- Task directions
All records given below must be printed word for word.

Dataset excerpts:

▼▼▼

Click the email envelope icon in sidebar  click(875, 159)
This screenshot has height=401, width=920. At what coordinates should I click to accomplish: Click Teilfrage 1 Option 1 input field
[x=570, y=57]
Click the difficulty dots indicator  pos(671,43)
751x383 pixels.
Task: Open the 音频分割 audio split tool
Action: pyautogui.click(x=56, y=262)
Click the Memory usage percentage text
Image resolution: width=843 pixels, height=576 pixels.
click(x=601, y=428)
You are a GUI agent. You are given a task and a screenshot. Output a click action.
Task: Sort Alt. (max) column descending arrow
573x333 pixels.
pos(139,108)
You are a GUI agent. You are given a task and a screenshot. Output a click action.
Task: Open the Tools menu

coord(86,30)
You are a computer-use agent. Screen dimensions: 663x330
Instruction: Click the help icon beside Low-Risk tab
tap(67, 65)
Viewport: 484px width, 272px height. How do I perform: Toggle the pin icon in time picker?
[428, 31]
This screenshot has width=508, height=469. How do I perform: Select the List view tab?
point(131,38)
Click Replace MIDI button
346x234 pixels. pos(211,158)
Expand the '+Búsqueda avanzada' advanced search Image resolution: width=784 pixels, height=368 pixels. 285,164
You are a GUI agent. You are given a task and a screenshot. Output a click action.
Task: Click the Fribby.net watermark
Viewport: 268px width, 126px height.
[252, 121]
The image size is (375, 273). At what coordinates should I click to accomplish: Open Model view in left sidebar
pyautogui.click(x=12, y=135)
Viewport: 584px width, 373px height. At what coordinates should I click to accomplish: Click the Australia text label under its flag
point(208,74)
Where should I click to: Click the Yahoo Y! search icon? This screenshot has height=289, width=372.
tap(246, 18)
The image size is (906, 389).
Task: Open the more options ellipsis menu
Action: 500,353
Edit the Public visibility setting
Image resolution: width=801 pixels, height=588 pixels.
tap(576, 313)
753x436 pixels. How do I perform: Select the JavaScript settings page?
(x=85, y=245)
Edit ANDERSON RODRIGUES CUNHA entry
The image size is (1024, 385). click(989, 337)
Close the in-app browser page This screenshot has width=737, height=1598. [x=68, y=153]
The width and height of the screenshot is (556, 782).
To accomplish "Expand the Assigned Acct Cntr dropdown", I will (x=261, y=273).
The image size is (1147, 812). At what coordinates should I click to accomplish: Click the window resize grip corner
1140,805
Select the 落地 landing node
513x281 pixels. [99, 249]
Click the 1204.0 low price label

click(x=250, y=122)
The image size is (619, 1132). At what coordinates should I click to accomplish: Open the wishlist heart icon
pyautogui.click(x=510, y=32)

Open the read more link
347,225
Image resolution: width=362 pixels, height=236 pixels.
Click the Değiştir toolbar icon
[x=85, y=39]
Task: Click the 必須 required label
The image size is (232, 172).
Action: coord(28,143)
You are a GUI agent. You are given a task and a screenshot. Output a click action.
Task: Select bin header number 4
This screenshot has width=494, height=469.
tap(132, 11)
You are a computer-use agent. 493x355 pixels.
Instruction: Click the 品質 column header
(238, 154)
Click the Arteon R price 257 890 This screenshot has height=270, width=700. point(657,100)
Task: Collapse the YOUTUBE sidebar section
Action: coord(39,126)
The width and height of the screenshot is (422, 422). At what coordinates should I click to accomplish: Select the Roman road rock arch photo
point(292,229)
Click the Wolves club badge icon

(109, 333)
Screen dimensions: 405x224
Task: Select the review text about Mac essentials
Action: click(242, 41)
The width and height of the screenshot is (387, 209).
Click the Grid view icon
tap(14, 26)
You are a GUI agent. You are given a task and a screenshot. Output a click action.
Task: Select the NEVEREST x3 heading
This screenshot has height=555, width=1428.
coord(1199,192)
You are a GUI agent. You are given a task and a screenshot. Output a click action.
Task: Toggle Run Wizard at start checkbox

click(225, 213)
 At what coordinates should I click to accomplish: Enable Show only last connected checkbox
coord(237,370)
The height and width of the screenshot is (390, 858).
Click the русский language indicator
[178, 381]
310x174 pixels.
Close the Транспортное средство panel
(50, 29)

▲▲▲

- Answer to this task
Click the email envelope icon in sidebar  click(875, 159)
This screenshot has height=401, width=920. At what coordinates should I click to accomplish: Click Teilfrage 1 Option 1 input field
[x=570, y=57]
Click the difficulty dots indicator  pos(671,43)
751x383 pixels.
Task: Open the 音频分割 audio split tool
Action: pyautogui.click(x=56, y=262)
Click the Memory usage percentage text
Image resolution: width=843 pixels, height=576 pixels.
click(x=601, y=428)
You are a GUI agent. You are given a task and a screenshot. Output a click action.
Task: Sort Alt. (max) column descending arrow
573x333 pixels.
pos(139,108)
You are a GUI agent. You are given a task and a screenshot. Output a click action.
Task: Open the Tools menu

coord(86,30)
You are a computer-use agent. Screen dimensions: 663x330
Instruction: Click the help icon beside Low-Risk tab
tap(67, 65)
Viewport: 484px width, 272px height. How do I perform: Toggle the pin icon in time picker?
[428, 31]
This screenshot has width=508, height=469. How do I perform: Select the List view tab?
point(131,38)
Click Replace MIDI button
346x234 pixels. pos(211,158)
Expand the '+Búsqueda avanzada' advanced search Image resolution: width=784 pixels, height=368 pixels. 285,164
You are a GUI agent. You are given a task and a screenshot. Output a click action.
Task: Click the Fribby.net watermark
Viewport: 268px width, 126px height.
[252, 121]
The image size is (375, 273). At what coordinates should I click to accomplish: Open Model view in left sidebar
pyautogui.click(x=12, y=135)
Viewport: 584px width, 373px height. At what coordinates should I click to accomplish: Click the Australia text label under its flag
point(208,74)
Where should I click to: Click the Yahoo Y! search icon? This screenshot has height=289, width=372.
tap(246, 18)
The image size is (906, 389).
Task: Open the more options ellipsis menu
Action: 500,353
Edit the Public visibility setting
Image resolution: width=801 pixels, height=588 pixels.
tap(576, 313)
753x436 pixels. How do I perform: Select the JavaScript settings page?
(x=85, y=245)
Edit ANDERSON RODRIGUES CUNHA entry
The image size is (1024, 385). click(989, 337)
Close the in-app browser page This screenshot has width=737, height=1598. [x=68, y=153]
The width and height of the screenshot is (556, 782).
To accomplish "Expand the Assigned Acct Cntr dropdown", I will (x=261, y=273).
The image size is (1147, 812). At what coordinates should I click to accomplish: Click the window resize grip corner
1140,805
Select the 落地 landing node
513x281 pixels. [99, 249]
Click the 1204.0 low price label

click(x=250, y=122)
The image size is (619, 1132). At what coordinates should I click to accomplish: Open the wishlist heart icon
pyautogui.click(x=510, y=32)

Open the read more link
347,225
Image resolution: width=362 pixels, height=236 pixels.
Click the Değiştir toolbar icon
[x=85, y=39]
Task: Click the 必須 required label
The image size is (232, 172).
Action: coord(28,143)
You are a GUI agent. You are given a task and a screenshot. Output a click action.
Task: Select bin header number 4
This screenshot has width=494, height=469.
tap(132, 11)
You are a computer-use agent. 493x355 pixels.
Instruction: Click the 品質 column header
(238, 154)
Click the Arteon R price 257 890 This screenshot has height=270, width=700. point(657,100)
Task: Collapse the YOUTUBE sidebar section
Action: coord(39,126)
The width and height of the screenshot is (422, 422). At what coordinates should I click to accomplish: Select the Roman road rock arch photo
point(292,229)
Click the Wolves club badge icon

(109, 333)
Screen dimensions: 405x224
Task: Select the review text about Mac essentials
Action: click(242, 41)
The width and height of the screenshot is (387, 209).
Click the Grid view icon
tap(14, 26)
You are a GUI agent. You are given a task and a screenshot. Output a click action.
Task: Select the NEVEREST x3 heading
This screenshot has height=555, width=1428.
coord(1199,192)
You are a GUI agent. You are given a task and a screenshot. Output a click action.
Task: Toggle Run Wizard at start checkbox

click(225, 213)
 At what coordinates should I click to accomplish: Enable Show only last connected checkbox
coord(237,370)
The height and width of the screenshot is (390, 858).
Click the русский language indicator
[178, 381]
310x174 pixels.
Close the Транспортное средство panel
(50, 29)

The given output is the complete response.